Top of RECORDS

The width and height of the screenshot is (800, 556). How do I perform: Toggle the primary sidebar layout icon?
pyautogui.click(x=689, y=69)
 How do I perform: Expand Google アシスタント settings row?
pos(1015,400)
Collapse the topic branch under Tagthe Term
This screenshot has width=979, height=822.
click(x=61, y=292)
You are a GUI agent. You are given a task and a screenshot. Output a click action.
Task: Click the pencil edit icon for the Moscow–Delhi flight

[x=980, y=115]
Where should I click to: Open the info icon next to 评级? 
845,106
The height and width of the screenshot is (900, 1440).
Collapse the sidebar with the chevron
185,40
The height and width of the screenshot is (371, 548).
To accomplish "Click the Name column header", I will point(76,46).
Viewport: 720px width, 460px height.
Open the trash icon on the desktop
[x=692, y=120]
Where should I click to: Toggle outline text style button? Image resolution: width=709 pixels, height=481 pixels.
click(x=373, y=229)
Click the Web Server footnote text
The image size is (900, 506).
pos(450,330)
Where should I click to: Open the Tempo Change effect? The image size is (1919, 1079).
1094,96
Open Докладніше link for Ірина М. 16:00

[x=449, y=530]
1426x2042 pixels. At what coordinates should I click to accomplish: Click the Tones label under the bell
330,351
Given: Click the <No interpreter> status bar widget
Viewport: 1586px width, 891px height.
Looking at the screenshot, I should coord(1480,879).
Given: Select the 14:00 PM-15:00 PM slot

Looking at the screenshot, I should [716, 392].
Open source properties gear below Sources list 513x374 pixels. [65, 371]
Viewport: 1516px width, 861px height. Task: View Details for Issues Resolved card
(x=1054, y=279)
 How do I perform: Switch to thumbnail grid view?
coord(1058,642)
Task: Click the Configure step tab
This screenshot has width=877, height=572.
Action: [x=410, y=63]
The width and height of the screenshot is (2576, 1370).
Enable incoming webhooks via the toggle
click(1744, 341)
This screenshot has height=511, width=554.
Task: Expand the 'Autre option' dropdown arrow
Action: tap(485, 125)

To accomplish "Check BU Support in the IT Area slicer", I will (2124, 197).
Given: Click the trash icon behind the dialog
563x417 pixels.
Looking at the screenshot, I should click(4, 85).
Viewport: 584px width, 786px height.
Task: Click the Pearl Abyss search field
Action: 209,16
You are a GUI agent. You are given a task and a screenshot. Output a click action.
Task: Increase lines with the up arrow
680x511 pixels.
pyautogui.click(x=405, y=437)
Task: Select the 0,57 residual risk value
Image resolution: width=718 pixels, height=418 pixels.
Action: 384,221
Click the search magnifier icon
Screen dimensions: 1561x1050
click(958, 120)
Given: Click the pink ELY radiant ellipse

Bottom of RECORDS

* **DESCRIPTION OF THE TASK**
Among the records above, extract exactly the lines from the line with "Viewport: 1516px width, 861px" to the line with "The width and height of the screenshot is (2576, 1370).", both lines included, and leave out the rest.

* **ANSWER TO THIS TASK**
Viewport: 1516px width, 861px height. Task: View Details for Issues Resolved card
(x=1054, y=279)
 How do I perform: Switch to thumbnail grid view?
coord(1058,642)
Task: Click the Configure step tab
This screenshot has width=877, height=572.
Action: [x=410, y=63]
The width and height of the screenshot is (2576, 1370).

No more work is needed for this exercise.